CVE-2026-44588

Nome do Software Vulnerável e Versões Afetadas SiYuan versões anteriores a 3.7.0

Descrição Existe um problema no manipulador de mouseover de tooltips onde o software lê o atributo aria-label e o processa usando decodeURIComponent antes de atribuir o resultado ao messageElement.innerHTML. O codificador escapeAriaLabel() lida apenas com caracteres especiais de HTML padrão e ignora escapes de URL %XX. Consequentemente, um título de documento contendo caracteres codificados em URL (ex: %3Cimg src=x onerror=...%3E) ignora o codificador e é convertido em tags HTML literais pelo decodeURIComponent durante o processo de renderização. Quando atribuído ao innerHTML, o interpretador HTML executa o script injetado.

Como o renderizador está configurado com nodeIntegration: true, contextIsolation: false e webSecurity: false, o manipulador injetado pode acessar require('child process'), levando à execução de código arbitrário no desktop da vítima. Isso pode ser acionado ao passar o mouse sobre resultados de pesquisa, tooltips da árvore de arquivos ou nomes e descrições de colunas AV.
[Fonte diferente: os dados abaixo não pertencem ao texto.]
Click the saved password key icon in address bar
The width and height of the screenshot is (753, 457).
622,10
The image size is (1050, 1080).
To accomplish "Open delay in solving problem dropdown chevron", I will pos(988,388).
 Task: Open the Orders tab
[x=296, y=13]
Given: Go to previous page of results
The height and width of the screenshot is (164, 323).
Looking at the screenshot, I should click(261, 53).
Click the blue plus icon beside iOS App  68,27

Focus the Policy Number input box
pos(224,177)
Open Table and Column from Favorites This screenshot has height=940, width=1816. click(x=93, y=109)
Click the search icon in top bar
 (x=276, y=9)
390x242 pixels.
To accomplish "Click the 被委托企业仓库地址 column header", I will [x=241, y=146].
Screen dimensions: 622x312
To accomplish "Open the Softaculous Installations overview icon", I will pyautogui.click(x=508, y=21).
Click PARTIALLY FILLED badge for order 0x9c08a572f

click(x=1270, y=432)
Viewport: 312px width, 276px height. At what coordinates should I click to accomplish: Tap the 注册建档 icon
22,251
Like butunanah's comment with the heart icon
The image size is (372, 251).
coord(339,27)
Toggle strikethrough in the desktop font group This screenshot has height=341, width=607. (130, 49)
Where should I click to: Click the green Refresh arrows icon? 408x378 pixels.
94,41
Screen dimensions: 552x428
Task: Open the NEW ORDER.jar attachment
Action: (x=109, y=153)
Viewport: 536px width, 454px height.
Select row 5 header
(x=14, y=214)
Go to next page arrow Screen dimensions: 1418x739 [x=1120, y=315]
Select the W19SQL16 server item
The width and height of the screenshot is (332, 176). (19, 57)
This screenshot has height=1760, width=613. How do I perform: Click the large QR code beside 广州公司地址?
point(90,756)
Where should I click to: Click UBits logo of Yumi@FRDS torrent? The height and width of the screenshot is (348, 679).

Recomendações Atualize para a versão 3.7.0. Como medida paliativa temporária, restrinja o uso da propriedade innerHTML em app/src/dialog/tooltip.ts, substituindo-a por textContent para evitar a interpretação de HTML nas mensagens de tooltip. Evite o uso de decodeURIComponent em caminhos genéricos de aria-label em app/src/block/popover.ts.